Look for the string "Mare" in the data below, and copy each line that holds it.
(Beginning of Data for review)
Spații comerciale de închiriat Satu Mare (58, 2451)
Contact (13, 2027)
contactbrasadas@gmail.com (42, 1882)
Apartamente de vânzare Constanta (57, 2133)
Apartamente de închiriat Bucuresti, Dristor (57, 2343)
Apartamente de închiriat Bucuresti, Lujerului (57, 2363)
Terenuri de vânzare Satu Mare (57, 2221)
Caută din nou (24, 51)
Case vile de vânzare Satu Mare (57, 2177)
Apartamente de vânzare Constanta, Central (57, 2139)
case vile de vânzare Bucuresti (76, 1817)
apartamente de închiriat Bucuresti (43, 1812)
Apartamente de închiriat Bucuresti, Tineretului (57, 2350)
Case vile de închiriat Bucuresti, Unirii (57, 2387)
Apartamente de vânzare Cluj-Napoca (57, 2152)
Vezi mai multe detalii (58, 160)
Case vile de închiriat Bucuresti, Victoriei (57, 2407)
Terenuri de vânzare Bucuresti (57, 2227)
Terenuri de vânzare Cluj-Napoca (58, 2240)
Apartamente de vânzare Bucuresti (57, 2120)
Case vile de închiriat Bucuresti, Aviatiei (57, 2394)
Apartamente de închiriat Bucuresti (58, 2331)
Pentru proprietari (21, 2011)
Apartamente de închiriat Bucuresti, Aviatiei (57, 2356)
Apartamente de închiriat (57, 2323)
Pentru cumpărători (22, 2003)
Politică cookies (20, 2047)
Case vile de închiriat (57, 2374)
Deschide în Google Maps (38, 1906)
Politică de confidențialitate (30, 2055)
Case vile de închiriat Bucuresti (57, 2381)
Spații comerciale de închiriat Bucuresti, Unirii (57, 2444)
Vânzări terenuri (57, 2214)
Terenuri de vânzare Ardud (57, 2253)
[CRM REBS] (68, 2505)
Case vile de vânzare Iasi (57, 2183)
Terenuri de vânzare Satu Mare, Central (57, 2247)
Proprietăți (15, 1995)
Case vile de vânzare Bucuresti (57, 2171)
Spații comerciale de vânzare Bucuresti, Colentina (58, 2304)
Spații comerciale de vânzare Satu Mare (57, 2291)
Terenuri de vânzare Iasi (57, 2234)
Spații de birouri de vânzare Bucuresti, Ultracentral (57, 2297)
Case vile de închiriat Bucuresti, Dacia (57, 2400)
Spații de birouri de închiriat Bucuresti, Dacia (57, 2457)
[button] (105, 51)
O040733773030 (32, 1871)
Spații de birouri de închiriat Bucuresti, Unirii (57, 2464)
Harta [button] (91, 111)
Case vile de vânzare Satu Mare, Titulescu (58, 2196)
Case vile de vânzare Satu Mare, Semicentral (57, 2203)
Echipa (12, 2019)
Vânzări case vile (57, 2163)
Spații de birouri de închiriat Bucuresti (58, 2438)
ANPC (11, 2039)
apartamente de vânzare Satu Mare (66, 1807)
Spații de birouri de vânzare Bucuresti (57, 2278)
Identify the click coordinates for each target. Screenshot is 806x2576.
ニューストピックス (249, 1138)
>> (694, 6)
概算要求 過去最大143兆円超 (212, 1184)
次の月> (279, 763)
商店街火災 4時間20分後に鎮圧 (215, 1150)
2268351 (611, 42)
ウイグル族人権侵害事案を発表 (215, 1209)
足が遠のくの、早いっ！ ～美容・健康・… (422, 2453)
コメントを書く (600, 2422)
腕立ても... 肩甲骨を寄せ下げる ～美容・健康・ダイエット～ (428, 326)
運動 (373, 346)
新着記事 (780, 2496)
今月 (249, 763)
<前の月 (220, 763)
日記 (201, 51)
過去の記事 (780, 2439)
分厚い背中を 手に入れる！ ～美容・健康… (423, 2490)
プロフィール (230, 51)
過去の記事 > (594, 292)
(End of Data for review)
• Answer for the task:
Spații comerciale de închiriat Satu Mare (58, 2451)
Terenuri de vânzare Satu Mare (57, 2221)
Case vile de vânzare Satu Mare (57, 2177)
Terenuri de vânzare Satu Mare, Central (57, 2247)
Spații comerciale de vânzare Satu Mare (57, 2291)
Case vile de vânzare Satu Mare, Titulescu (58, 2196)
Case vile de vânzare Satu Mare, Semicentral (57, 2203)
apartamente de vânzare Satu Mare (66, 1807)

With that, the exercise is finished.